-- DATA EXTRACTS follows --
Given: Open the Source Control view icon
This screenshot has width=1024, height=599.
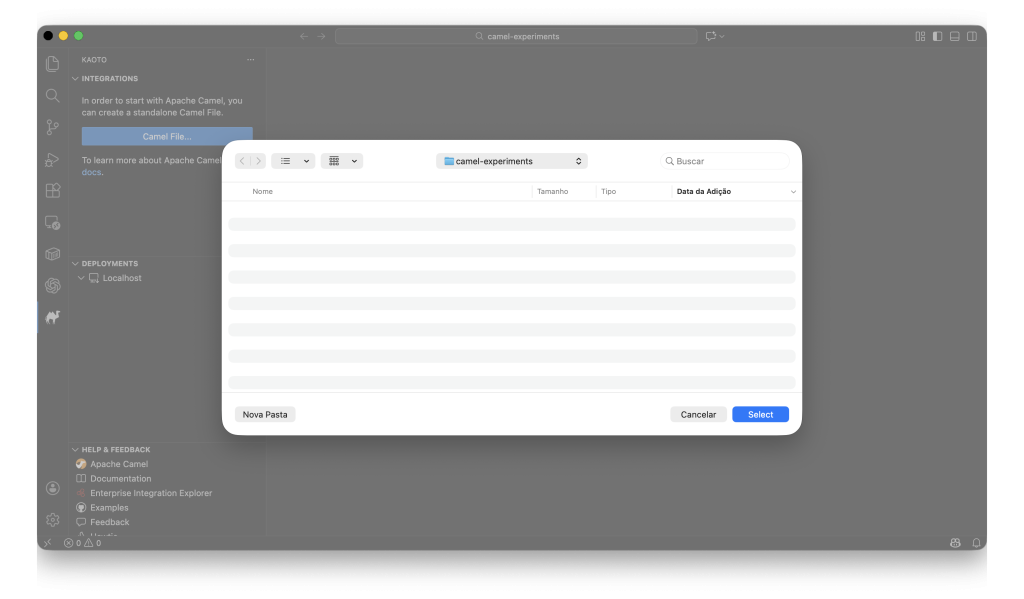Looking at the screenshot, I should (x=52, y=127).
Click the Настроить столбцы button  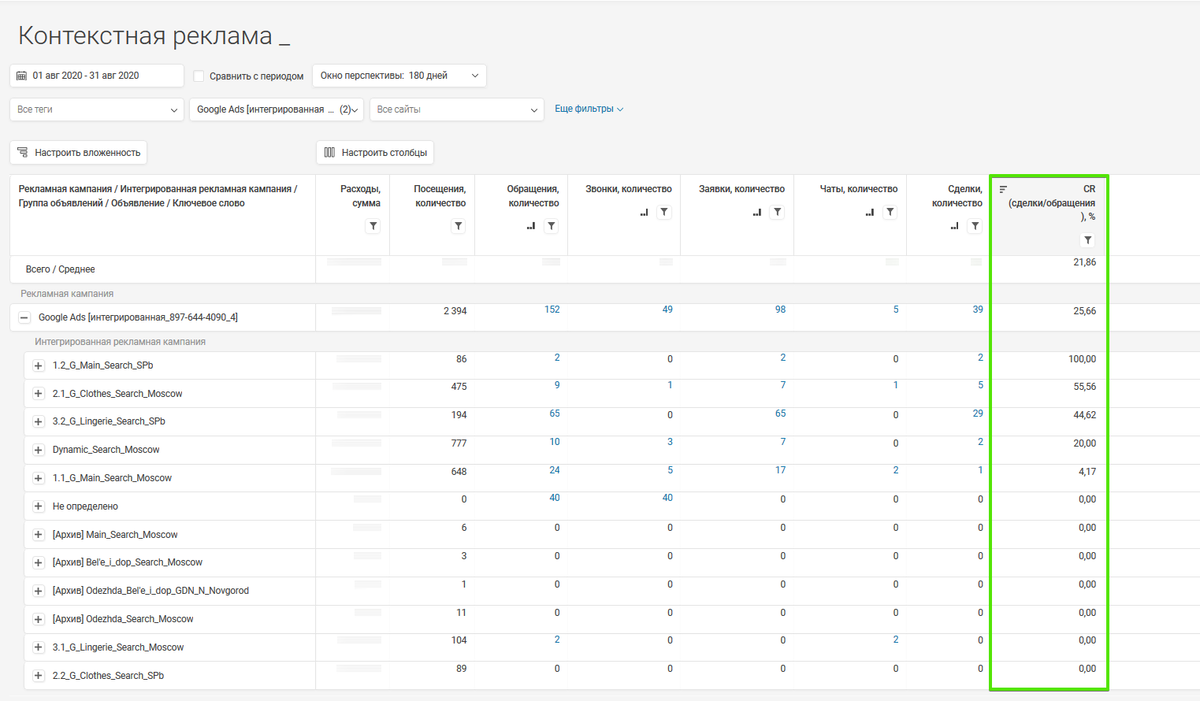pos(375,153)
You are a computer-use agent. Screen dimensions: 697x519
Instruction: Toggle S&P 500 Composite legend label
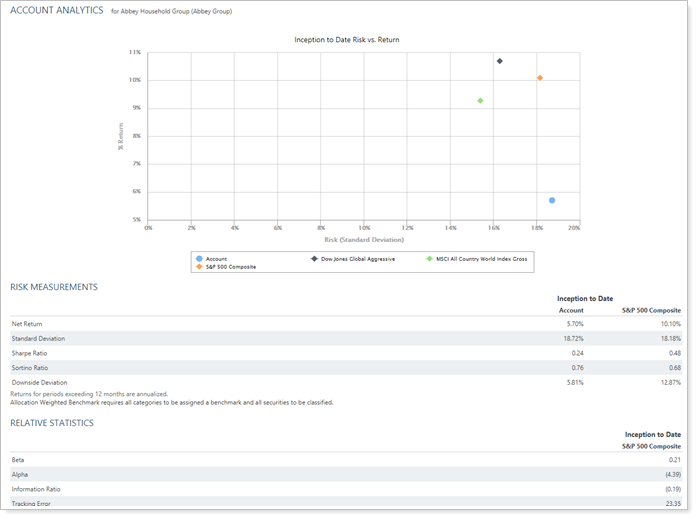coord(230,267)
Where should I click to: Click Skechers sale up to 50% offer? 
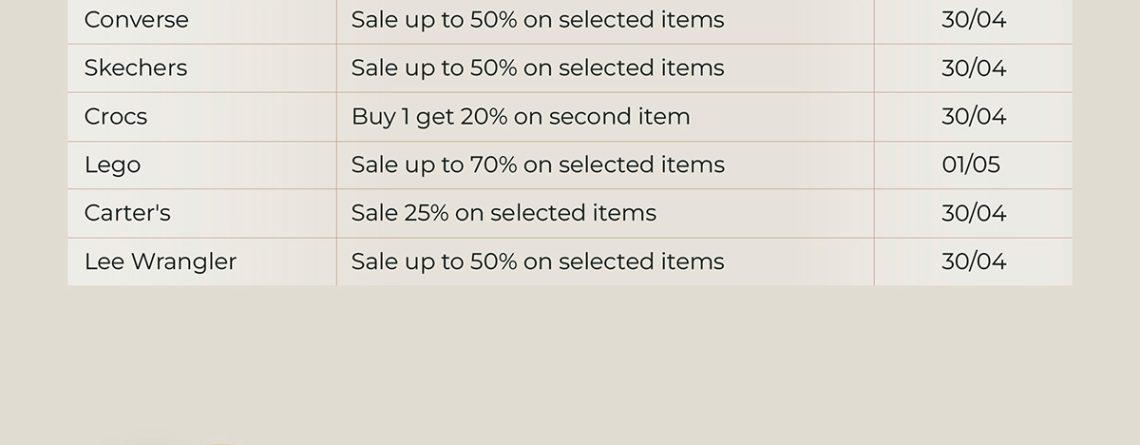(x=537, y=68)
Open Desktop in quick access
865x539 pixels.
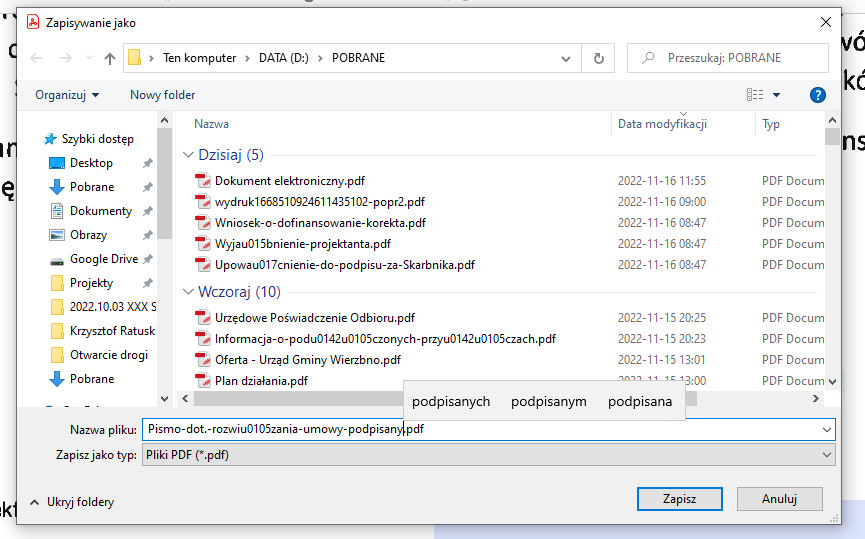tap(91, 163)
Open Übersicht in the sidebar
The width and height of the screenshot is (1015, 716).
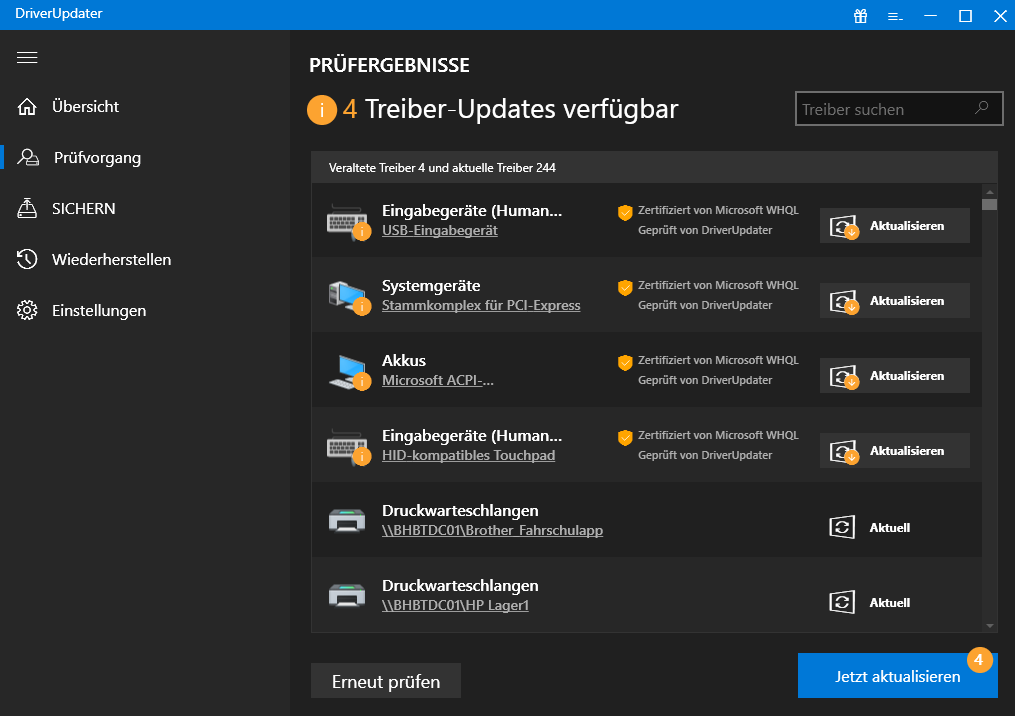pyautogui.click(x=85, y=107)
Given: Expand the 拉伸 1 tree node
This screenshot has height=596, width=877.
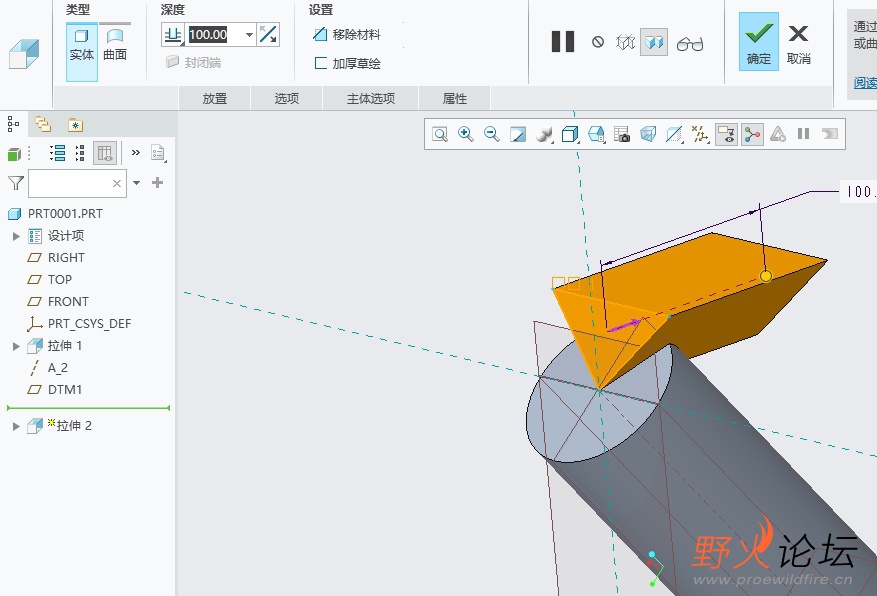Looking at the screenshot, I should 16,346.
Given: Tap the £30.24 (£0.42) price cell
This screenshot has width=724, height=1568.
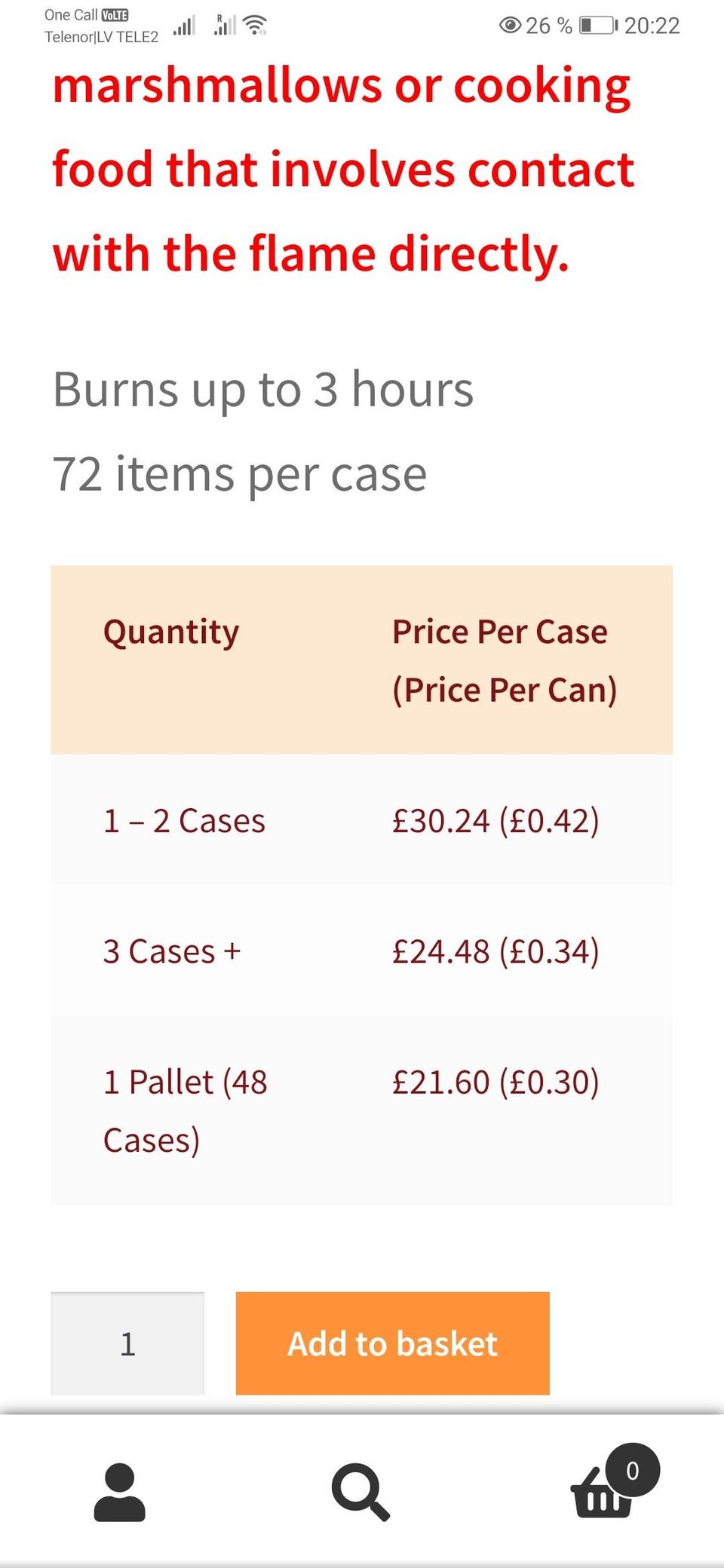Looking at the screenshot, I should (x=495, y=820).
-- DATA EXTRACTS concluded --
(TASK PROMPT): Wherever a line of the data above contains "Open", copy that line.

(WRITTEN REPLY):
Given: Open the Source Control view icon
Open Desktop in quick access
Open Übersicht in the sidebar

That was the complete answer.